A ascensão de To Lam à Presidência do Vietnã, acumulando o cargo com a Liderança do Partido Comunista, representa uma mudança estrutural significativa na governança do país. Historicamente, o modelo vietnamita apoiava-se nos chamados “quatro pilares”, uma estrutura que dividia o poder entre o chefe do partido, o presidente, o primeiro-ministro e a Assembleia Nacional para evitar a concentração excessiva de autoridade.

Mudança na estrutura de poder
Analistas indicam que a centralização de funções aproxima o sistema político vietnamita do modelo chinês, consolidado sob a gestão de Xi Jinping. Embora o país não siga o padrão de separação de poderes das democracias liberais, a nova configuração reduz os freios e contrapesos que historicamente limitavam a influência de uma única figura no alto escalão do governo.
A transição ocorre em um momento de busca por maior eficiência em reformas econômicas. Especialistas apontam, contudo, que a concentração de autoridade pode reduzir o espaço para opiniões divergentes, alterando normas de sucessão que anteriormente respeitavam limites de mandato e rotatividade interna.
Tecnologia e vigilância estatal
Sob a liderança de To Lam, o Governo vietnamita intensifica o interesse em modelos de vigilância digital inspirados na China. Relatórios indicam planos para a criação de bases de dados estatais e a expansão de sistemas de identificação eletrônica integrados a redes de câmeras com inteligência artificial.
As medidas voltadas ao monitoramento nacional levantam debates sobre a privacidade dos cidadãos.

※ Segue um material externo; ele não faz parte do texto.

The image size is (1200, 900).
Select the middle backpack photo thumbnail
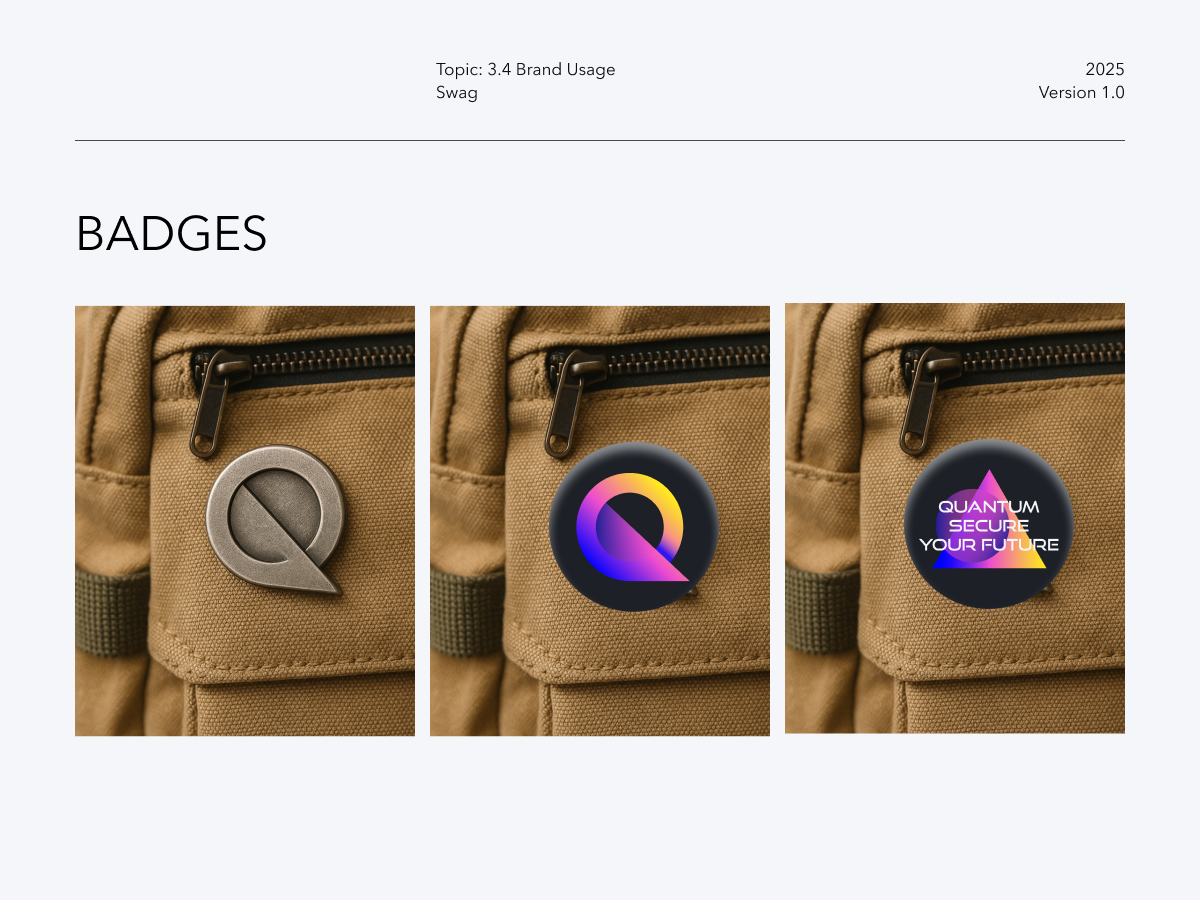(600, 521)
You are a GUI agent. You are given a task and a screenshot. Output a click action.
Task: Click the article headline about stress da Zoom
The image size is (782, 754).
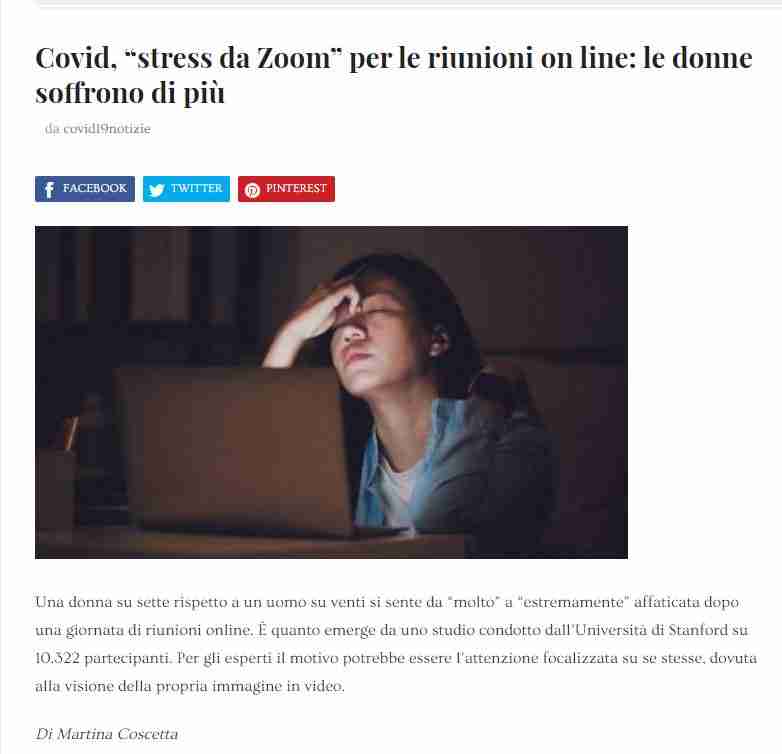[x=393, y=75]
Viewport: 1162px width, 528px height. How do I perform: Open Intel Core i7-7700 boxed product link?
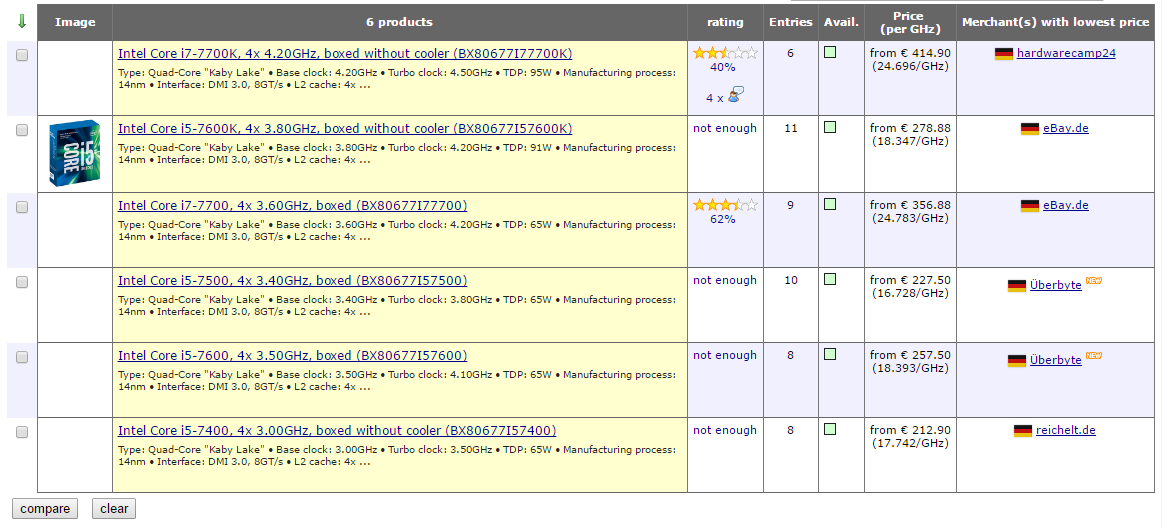292,206
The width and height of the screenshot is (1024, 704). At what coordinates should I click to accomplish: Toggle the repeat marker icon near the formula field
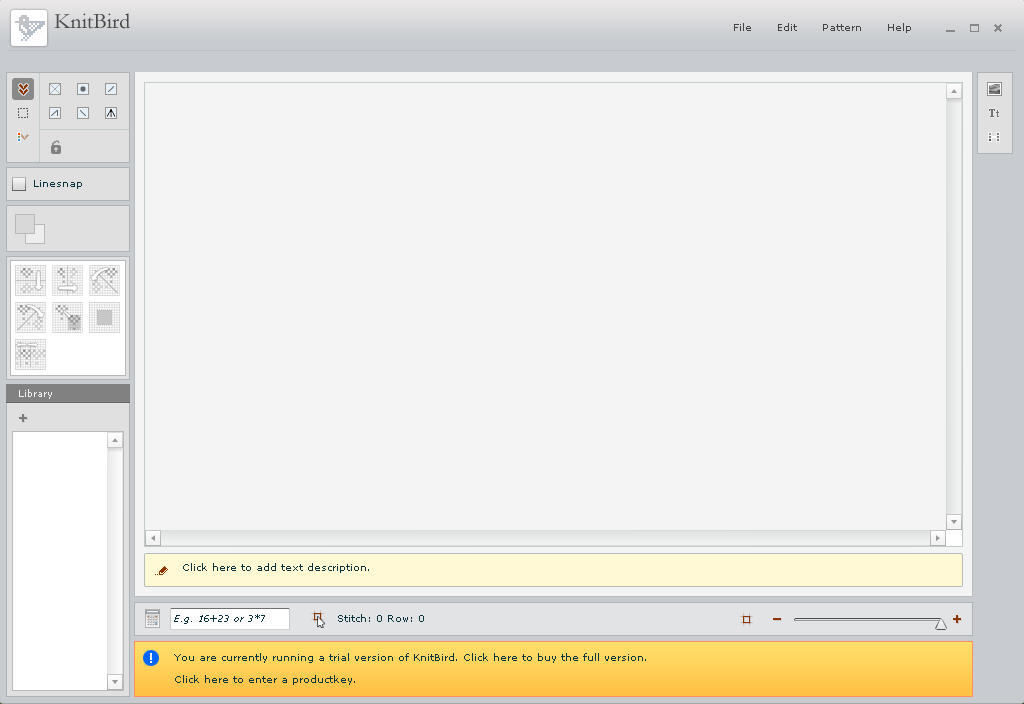tap(318, 618)
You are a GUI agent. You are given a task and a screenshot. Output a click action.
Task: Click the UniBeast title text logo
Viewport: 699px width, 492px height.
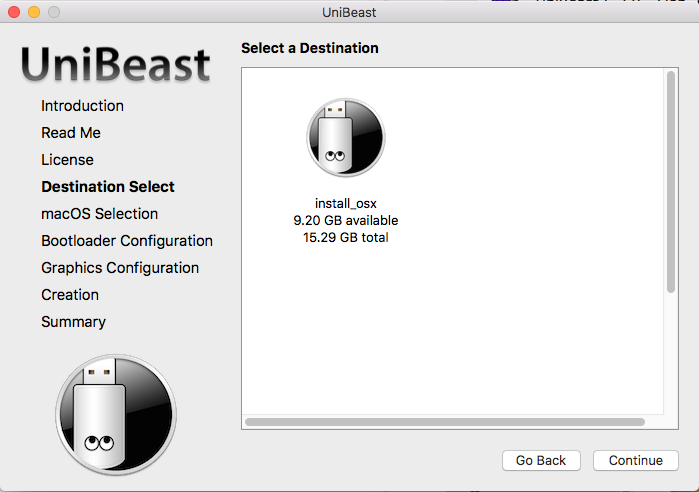coord(116,64)
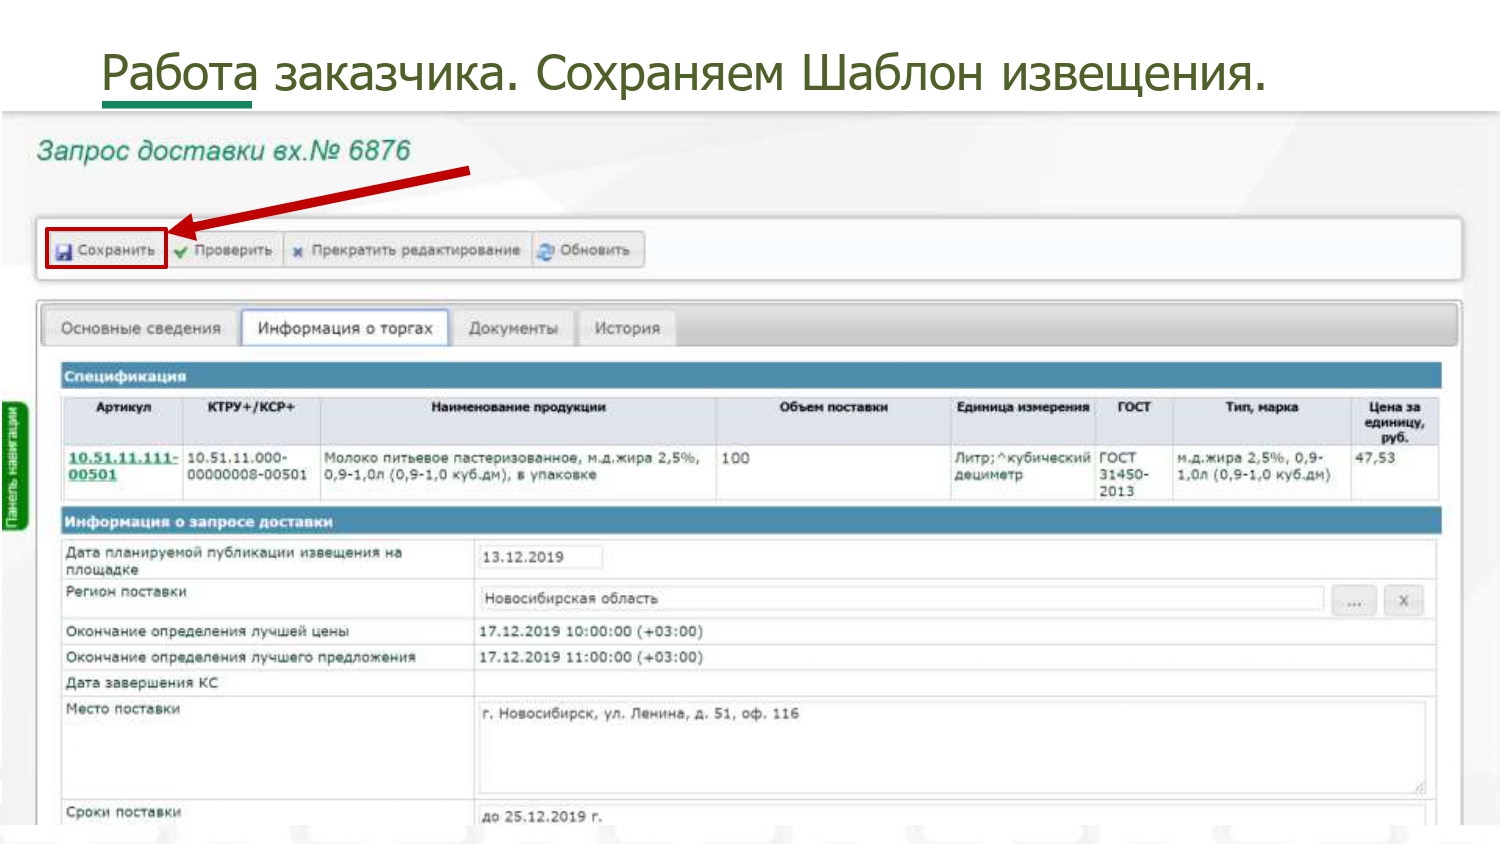Switch to the Основные сведения tab
This screenshot has width=1500, height=844.
click(141, 328)
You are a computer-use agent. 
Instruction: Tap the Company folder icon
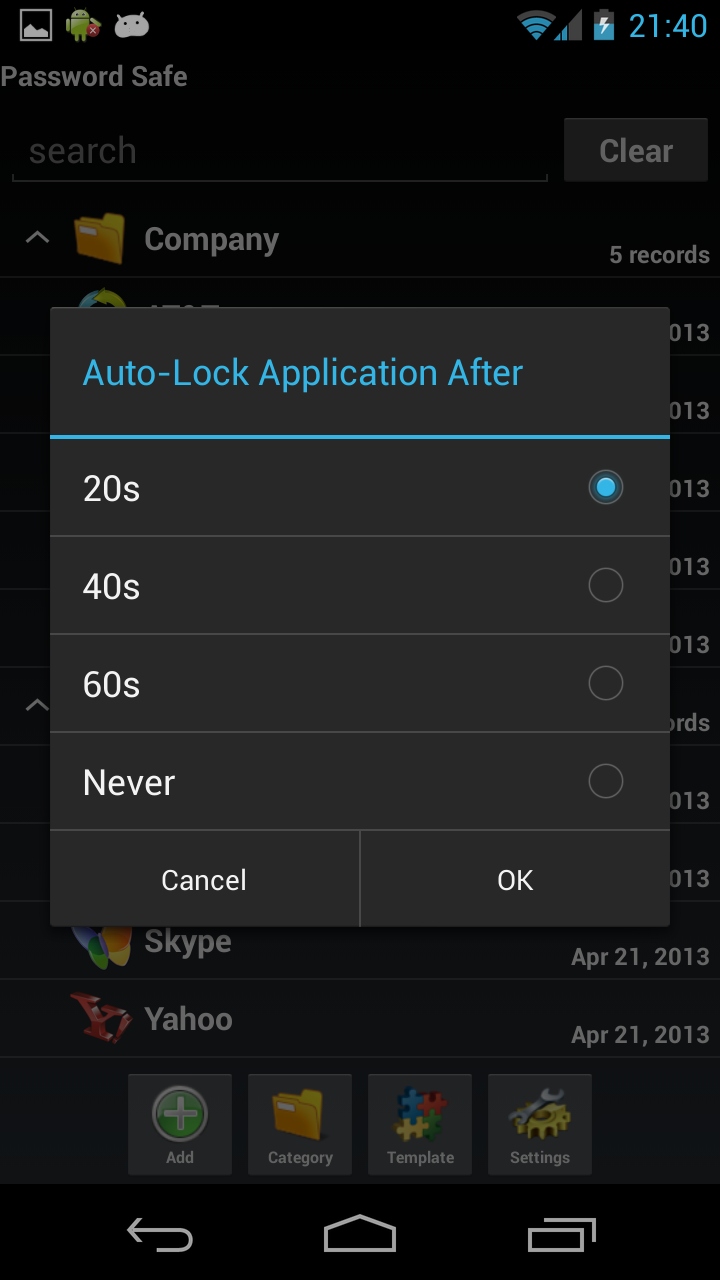point(100,238)
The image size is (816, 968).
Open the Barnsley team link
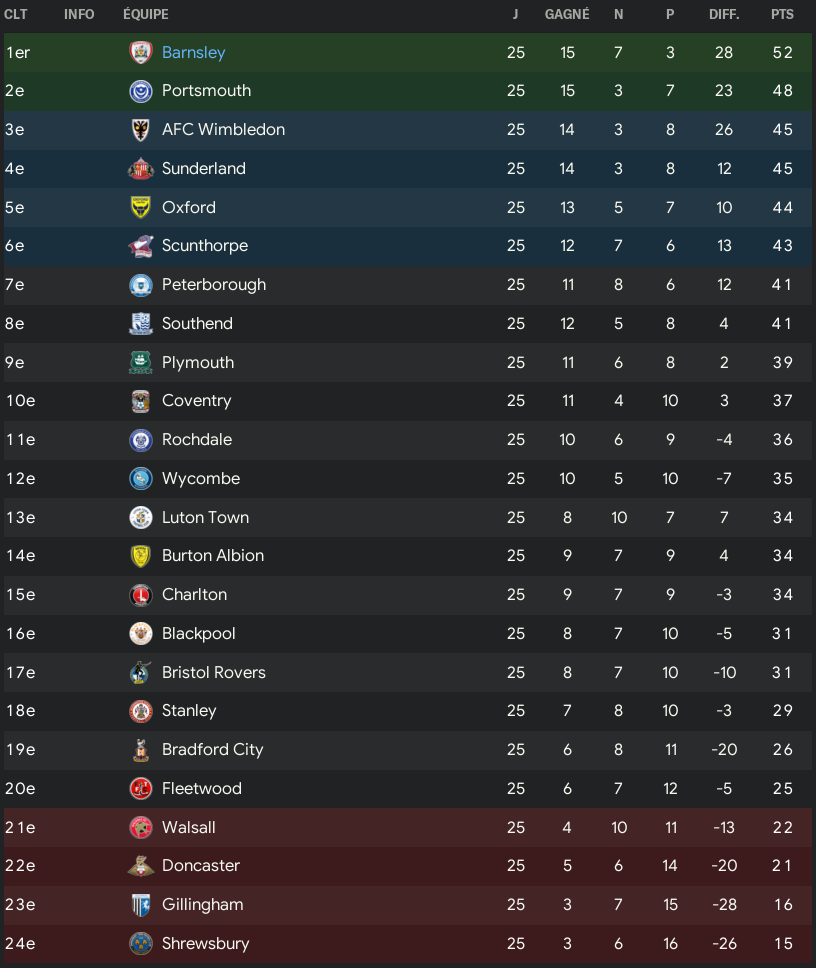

A estratégia sinaliza uma tendência de maior controle sobre o fluxo de informações, priorizando a estabilidade institucional e o alinhamento com diretrizes de segurança interna.
Cooperação estratégica e limitações
Em sua viagem oficial a Pequim, To Lam reforçou laços ideológicos e estratégicos, incluindo o estreitamento da cooperação entre os ministérios de segurança pública de ambos os países. Este movimento sugere um aprofundamento das relações institucionais voltadas à preservação do controle político.
Apesar das convergências, observadores destacam que o Vietnã mantém distinções em relação ao modelo chinês, notadamente por não apresentar o mesmo nível de culto à personalidade. A trajetória política do país dependerá da forma como a nova liderança exercerá seus poderes, equilibrando a implementação de reformas pragmáticas com a manutenção da ordem interna.